• Data excerpts:

********

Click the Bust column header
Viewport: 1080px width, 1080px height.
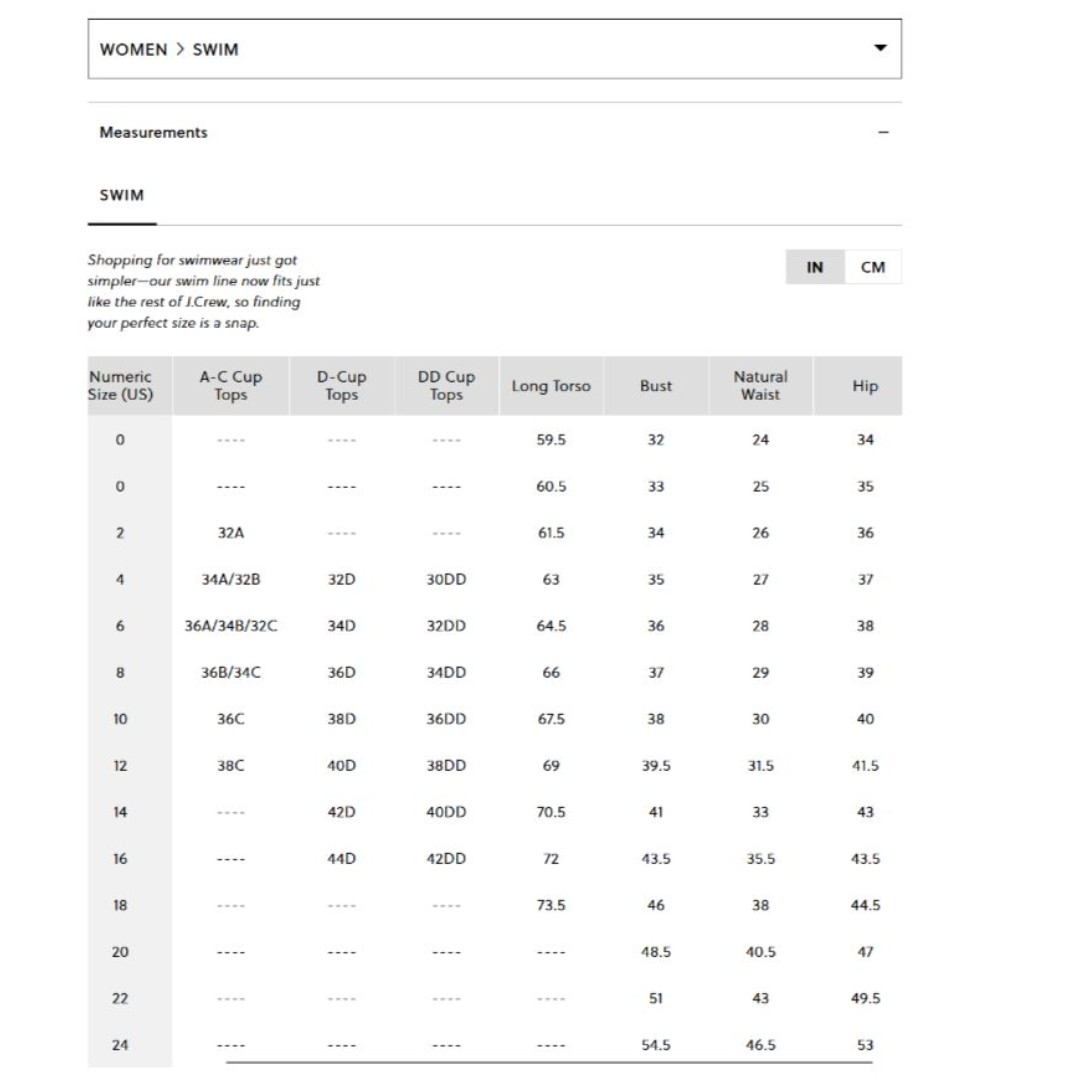[656, 386]
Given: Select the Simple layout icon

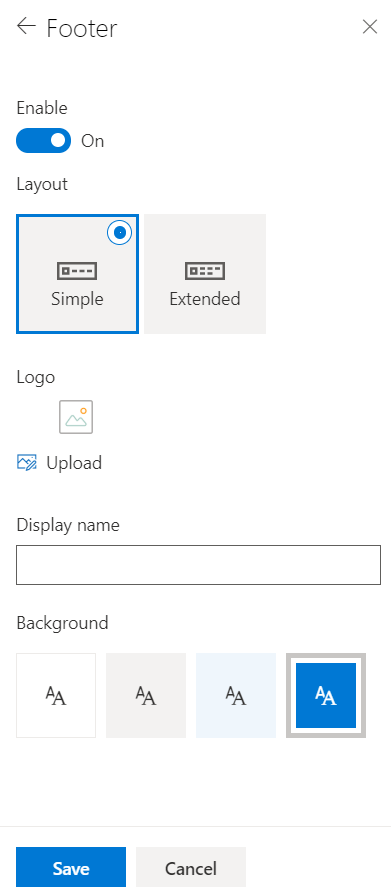Looking at the screenshot, I should pos(77,271).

********

• Action item: All of the data is to be returned exactly, with no pictures included.

• Exercise output:
Click the Bust column header
Viewport: 1080px width, 1080px height.
[656, 386]
Given: Select the Simple layout icon

Looking at the screenshot, I should pos(77,271).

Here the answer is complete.